[ Guide contents] | Next chapter: 3 Englex |
Previous chapter: 1 Introduction ]
Of these new features, the word grammar component is the most significant. The word grammar component uses a unification-based parser based on the PATR-II formalism described in Shieber 1986. Although parsers of this type have typically been used for syntactic analysis, they can also be used for morphological analysis with equal success. Just as a sentence parser produces a tree structure with words as its leaf nodes, a word parser produces a tree structure with morphemes as its leaf nodes. For example, figure 2.1 shows a parse tree of the word unbelievable as produced by PC-KIMMO's word grammar component:
Figure 2.1 A morphological parse tree
Word
|
Stem
______|______
PREFIX Stem
un+ ___|____
Stem SUFFIX
| +able
ROOT
be`lieve
Each node of the tree has a feature structure associated with it. The
feature structure for the top node is the most important, since these
are the features attributable to the entire word. The feature structure
for the top node of the tree in figure 2.1
is shown in figure 2.2. It gives three
features for the word unbelievable. First, the feature
cat has the value Word, which is simply the name the node.
Second the feature pos has the value AJ, meaning that the
lexical category (part-of-speech) of the word is Adjective. And third,
the feature aform has the value POS, meaning that it is the
Positive form of the adjective (as opposed to the Comparative
-er or Superlative -est forms).
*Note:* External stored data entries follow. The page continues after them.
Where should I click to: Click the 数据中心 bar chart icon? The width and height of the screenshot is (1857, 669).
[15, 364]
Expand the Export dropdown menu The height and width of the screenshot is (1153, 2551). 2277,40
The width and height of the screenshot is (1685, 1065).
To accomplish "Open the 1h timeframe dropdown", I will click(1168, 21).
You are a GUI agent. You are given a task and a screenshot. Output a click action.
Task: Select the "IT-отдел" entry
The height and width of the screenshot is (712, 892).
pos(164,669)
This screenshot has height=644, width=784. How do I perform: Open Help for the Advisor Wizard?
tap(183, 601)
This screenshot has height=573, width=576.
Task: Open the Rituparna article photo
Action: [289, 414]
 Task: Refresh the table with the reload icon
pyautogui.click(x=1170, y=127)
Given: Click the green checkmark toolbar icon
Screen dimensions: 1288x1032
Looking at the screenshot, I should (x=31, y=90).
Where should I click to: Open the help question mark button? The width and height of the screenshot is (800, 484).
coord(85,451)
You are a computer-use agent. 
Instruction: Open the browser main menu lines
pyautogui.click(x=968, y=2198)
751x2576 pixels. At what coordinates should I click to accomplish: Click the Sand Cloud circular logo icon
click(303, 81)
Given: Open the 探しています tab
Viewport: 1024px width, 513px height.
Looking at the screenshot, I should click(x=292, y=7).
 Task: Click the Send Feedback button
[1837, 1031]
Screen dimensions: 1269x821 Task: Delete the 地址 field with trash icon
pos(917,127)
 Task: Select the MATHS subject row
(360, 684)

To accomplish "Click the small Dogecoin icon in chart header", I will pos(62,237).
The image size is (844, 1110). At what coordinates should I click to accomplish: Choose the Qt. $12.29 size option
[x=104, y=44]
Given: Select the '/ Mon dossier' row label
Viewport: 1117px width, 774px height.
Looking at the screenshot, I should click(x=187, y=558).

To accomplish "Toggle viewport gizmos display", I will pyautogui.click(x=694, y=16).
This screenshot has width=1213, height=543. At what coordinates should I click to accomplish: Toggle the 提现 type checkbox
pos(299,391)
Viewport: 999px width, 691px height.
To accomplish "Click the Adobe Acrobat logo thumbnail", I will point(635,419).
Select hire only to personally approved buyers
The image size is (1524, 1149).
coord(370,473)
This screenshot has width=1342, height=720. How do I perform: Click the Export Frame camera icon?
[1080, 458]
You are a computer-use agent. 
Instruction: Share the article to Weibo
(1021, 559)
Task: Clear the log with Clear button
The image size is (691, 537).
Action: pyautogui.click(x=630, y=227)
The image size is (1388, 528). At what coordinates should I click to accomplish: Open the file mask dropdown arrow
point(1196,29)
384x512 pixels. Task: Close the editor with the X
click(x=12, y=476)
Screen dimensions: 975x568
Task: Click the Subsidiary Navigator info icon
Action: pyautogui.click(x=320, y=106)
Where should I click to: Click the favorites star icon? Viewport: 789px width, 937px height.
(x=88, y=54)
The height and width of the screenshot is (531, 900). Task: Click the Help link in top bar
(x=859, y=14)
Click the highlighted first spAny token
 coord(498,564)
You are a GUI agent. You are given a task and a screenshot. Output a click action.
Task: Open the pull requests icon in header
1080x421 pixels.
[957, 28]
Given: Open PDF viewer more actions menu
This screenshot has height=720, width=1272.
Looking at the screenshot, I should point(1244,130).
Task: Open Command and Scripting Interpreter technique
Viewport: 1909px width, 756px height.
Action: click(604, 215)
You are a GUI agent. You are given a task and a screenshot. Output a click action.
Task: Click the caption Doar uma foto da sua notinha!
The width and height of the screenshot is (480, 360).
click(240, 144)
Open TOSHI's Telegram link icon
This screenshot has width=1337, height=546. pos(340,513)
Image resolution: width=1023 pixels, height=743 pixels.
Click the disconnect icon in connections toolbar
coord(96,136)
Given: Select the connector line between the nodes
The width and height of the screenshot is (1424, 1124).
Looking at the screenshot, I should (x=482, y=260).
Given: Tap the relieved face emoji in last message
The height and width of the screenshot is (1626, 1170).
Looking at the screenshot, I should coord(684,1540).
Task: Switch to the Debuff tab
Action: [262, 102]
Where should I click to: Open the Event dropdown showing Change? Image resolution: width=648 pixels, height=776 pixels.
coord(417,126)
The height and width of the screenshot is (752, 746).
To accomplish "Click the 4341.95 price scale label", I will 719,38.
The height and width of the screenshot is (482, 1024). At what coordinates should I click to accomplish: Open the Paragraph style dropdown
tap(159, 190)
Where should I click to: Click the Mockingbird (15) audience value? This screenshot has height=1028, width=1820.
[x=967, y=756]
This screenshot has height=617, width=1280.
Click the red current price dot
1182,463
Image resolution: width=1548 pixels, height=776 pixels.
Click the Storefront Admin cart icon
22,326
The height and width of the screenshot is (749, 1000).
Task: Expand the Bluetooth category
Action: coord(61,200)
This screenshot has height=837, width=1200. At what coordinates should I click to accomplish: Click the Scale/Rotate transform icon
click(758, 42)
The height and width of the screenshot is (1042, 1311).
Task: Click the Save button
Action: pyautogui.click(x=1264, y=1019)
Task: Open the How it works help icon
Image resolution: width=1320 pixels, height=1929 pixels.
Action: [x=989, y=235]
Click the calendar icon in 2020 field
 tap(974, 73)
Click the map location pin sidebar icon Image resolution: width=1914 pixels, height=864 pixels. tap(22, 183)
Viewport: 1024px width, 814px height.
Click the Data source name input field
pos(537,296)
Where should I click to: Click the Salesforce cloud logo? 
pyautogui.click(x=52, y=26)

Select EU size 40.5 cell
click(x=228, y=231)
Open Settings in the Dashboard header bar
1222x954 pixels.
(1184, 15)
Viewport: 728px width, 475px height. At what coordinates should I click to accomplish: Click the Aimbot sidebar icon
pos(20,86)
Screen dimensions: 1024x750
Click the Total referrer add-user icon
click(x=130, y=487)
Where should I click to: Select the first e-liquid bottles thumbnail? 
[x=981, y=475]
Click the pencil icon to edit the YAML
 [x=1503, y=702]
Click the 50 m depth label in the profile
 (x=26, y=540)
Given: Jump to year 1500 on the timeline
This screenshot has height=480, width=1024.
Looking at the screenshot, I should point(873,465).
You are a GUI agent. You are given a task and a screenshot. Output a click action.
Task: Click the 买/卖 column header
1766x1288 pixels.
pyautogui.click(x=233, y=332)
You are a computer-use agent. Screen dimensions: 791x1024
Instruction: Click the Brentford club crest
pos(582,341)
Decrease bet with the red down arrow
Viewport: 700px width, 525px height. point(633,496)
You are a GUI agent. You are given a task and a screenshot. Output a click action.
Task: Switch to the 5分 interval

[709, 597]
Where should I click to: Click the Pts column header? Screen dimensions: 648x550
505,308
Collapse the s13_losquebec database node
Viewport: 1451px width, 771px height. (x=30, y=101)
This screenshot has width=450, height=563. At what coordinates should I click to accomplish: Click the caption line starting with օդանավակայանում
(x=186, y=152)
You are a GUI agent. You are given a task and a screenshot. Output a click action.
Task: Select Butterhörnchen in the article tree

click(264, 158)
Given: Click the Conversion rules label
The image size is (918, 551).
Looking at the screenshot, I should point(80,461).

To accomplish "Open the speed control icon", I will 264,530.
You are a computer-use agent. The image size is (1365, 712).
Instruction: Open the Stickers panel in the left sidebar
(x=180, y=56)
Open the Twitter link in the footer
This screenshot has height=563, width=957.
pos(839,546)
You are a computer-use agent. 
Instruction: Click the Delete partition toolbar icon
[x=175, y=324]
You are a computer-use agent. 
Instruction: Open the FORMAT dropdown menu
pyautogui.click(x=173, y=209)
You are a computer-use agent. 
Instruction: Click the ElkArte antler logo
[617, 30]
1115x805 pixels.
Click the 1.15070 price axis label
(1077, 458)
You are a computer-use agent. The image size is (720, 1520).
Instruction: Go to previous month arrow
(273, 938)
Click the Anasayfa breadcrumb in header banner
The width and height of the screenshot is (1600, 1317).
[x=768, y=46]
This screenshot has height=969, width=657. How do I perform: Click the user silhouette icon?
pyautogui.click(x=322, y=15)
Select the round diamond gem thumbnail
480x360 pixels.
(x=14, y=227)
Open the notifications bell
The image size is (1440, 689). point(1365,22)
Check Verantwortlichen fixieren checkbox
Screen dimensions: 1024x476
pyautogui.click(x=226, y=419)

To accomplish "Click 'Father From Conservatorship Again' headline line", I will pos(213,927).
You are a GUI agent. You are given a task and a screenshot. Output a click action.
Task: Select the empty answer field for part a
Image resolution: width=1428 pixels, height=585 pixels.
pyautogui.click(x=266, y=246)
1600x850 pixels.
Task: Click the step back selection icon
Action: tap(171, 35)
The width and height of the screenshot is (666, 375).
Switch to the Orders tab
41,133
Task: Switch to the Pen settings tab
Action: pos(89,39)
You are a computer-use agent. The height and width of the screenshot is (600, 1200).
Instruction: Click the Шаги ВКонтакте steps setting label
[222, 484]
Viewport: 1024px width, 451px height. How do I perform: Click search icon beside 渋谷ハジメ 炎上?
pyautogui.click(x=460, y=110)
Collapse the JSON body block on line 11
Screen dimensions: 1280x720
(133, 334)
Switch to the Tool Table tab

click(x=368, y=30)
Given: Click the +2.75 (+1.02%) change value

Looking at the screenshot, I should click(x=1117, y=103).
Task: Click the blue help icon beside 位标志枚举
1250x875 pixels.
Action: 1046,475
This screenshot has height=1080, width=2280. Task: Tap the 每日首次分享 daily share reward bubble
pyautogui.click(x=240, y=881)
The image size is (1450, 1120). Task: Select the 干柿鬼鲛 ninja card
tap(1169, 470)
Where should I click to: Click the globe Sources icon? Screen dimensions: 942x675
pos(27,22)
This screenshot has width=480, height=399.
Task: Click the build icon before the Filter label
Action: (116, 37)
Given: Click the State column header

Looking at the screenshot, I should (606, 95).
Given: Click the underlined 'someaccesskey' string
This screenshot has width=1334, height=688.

If PC-KIMMO were being
called from a syntactic parser, then it would return to the syntactic
parser the word unbelievable with its features.
[ cat: Word
head: [pos: AJ]
aform: POS ]]
The word grammar component uses a file containing a grammar written by the user. A
grammar consists of context-free rules and feature constraints. An example of a
rule with constraints is shown in figure 2.3.
Figure 2.3 A word grammar rule
Word = Stem INFL <Stem head pos> = <INFL from_pos> <Word head> = <INFL head>One obvious difference between parsing a sentence and parsing a word is that a sentence is typically already tokenized into words while a word is not tokenized into morphemes. In other words, we put white space between words but not between morphemes. In PC-KIMMO, the Recognizer uses the rules and lexicon to tokenize a word into a sequence of morphemes which in turn is passed to the word grammar component for parsing. In its overall architecture, version 2 of PC-KIMMO now resembles the morphological parser described in Ritchie and others 1992. That parser also first tokenizes a word into morphemes and then parses the morpheme sequence with a unification-based parser. However, our unification parser differs considerably from theirs in its implementation.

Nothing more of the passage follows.